There is much more at play than the “Triple Jeopardy of advanced age, cognitive decline and mental illness”. There is the incontrovertible fact that they suffer from a chronic progressive illness that is ultimately fatal as well as other serious chronic illnesses that contribute to the presentation and complicate the management. Treating the BPSDs as complications simply means that we have failed to identify all of the manifestations of the cognitive impairment at the time of the initial diagnosis.
Some of the manifestations, such as depression, anxiety, psychotic disorders, can be viewed as identifiable mental illnesses in their own right and can be diagnosed when we are consulted to assist in the management of a behavioural disorder and treated in the same way as depression, anxiety and psychotic disorders at any age.
Residents in Aged Care Facilities are discriminated against by having minimal access to needed health care that is their right and would be available to them if they remained in the community.
Their sin is requiring 24-hour expert HEALTH CARE. There is no way that the Aged Care Industry will ever be able to offer anything approaching the level and quality of the HEALTHCARE that they need while providing accommodation under a business model.

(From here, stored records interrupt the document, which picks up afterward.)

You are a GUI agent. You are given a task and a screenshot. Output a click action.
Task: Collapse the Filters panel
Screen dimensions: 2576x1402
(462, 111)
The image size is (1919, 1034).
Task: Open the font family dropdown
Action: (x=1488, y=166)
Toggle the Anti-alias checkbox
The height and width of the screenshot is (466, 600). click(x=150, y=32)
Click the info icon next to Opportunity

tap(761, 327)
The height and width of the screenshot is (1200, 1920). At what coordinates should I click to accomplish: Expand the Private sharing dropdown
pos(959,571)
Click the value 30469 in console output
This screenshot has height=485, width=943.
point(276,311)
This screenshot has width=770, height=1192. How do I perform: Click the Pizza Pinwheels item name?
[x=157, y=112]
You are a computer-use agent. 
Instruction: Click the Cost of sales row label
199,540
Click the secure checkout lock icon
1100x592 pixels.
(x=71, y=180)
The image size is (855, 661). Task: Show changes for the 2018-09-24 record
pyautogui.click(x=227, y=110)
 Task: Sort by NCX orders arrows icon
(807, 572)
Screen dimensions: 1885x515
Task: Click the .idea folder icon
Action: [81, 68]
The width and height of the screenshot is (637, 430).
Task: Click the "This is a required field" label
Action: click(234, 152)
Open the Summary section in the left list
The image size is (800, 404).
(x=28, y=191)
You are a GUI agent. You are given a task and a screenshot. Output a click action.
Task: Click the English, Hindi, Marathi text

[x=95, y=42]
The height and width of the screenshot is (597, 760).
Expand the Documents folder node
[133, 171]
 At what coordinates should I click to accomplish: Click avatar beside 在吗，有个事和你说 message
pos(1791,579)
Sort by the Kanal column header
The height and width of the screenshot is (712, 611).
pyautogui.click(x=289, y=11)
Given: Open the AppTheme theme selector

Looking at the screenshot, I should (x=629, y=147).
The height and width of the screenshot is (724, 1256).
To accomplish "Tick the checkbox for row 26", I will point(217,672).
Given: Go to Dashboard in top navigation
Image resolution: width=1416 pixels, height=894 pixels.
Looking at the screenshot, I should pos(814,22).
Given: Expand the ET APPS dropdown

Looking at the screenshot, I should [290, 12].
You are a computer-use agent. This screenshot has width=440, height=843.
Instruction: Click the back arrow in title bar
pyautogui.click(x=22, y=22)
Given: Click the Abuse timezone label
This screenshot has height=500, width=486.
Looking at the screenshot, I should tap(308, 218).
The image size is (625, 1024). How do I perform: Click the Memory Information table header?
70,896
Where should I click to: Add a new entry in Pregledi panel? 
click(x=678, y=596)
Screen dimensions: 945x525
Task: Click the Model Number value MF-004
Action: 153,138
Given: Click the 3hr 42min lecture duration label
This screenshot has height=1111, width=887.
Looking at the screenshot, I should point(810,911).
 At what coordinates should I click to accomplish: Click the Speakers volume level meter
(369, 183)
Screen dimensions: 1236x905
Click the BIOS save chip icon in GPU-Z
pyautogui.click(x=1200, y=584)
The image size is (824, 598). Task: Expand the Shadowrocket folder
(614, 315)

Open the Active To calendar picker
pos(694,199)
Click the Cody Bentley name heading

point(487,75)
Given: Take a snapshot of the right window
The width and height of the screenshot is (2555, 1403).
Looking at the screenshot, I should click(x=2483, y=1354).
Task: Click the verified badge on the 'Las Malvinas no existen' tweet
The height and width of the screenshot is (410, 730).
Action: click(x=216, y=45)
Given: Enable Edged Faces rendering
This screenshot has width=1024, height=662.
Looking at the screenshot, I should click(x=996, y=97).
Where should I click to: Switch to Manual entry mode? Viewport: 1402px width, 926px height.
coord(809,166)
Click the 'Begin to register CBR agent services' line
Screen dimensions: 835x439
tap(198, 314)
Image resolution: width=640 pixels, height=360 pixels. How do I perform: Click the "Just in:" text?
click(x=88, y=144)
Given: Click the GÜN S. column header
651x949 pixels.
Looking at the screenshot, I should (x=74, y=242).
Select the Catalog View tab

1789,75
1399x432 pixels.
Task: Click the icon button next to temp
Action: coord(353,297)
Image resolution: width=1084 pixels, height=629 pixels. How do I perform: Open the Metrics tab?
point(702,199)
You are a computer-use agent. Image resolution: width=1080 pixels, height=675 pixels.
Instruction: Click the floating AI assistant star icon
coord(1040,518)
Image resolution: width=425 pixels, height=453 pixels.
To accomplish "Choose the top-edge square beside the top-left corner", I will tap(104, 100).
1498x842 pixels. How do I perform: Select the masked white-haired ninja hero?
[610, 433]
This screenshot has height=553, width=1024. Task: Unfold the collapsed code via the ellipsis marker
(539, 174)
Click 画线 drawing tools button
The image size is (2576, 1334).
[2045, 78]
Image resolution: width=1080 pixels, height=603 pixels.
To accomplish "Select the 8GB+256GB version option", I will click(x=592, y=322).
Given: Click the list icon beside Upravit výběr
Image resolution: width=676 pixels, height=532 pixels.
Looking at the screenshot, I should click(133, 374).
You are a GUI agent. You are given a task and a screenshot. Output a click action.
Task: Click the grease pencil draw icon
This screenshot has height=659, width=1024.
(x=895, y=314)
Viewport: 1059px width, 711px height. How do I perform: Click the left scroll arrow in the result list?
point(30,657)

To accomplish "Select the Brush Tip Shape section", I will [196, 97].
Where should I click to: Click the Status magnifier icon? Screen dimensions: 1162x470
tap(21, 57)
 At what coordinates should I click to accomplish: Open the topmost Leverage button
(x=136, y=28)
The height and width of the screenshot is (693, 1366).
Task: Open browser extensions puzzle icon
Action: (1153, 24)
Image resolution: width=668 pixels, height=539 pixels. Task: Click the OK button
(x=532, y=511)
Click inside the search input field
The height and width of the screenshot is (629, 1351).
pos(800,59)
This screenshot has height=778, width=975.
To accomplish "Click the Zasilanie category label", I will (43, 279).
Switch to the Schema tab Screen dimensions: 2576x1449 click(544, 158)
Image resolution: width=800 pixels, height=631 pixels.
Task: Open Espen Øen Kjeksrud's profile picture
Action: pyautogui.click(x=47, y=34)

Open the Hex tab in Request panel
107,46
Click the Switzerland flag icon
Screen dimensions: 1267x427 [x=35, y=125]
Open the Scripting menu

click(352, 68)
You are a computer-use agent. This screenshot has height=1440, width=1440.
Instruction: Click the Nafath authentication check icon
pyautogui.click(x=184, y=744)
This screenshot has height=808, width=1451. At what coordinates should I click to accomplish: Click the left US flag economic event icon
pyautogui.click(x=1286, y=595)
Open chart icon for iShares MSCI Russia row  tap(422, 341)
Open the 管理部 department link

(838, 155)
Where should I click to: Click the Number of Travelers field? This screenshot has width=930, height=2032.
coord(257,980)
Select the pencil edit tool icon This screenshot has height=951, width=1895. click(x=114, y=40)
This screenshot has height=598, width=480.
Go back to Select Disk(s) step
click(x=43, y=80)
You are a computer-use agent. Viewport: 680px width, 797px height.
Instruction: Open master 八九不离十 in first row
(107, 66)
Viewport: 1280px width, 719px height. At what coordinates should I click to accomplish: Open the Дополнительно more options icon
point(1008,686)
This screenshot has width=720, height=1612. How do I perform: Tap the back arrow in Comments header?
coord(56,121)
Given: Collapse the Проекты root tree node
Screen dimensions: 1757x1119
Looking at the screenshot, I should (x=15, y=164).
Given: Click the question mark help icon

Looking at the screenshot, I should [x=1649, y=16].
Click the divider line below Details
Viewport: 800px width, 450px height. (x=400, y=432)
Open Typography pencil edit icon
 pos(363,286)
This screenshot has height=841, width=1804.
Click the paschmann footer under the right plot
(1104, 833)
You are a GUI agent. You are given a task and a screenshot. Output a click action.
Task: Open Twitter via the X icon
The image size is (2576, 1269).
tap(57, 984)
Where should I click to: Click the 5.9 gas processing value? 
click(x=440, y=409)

The ABC’s vote compass indicates a growth in support for voluntary euthanasia to nearly 90% of Australians. As an aged care practitioner for many decades, this support correlates with the transition of residential care from nursing to so called personal care as driven by neo-liberalism. Minimum standards required of personal care assistants can never substitute for the care provided by properly trained, selected and supported aged care professionals given the complexity of the work.
Sue, as always is correct in her appreciation of the problems especially from her perspective of dealing with residents in the “too hard basket”. It is fairly obvious even now that the recommendations of the Royal Commission can be anticipated and that implementing them will be very expensive.
There is abundant evidence of the benefit of appropriate music therapy for residents with dementia. This usually involves limited sessions with an individual therapist or in small groups, effective but also relatively expensive.
Australia, has a service, unique in the world, broadcasting age-relevant entertainment via satellite to aged care facilities Australia wide, 24/7. It was conceived as simply entertainment to brighten the lives of elderly, socially isolated folk. There is independent evidence of its benefit in dementia and improving the quality of life for residents in general. It is called Silver Memories and broadcast by volunteers at community broadcaster 4MBS in Brisbane. It is not a “cure all” but appears to be very beneficial and inexpensive.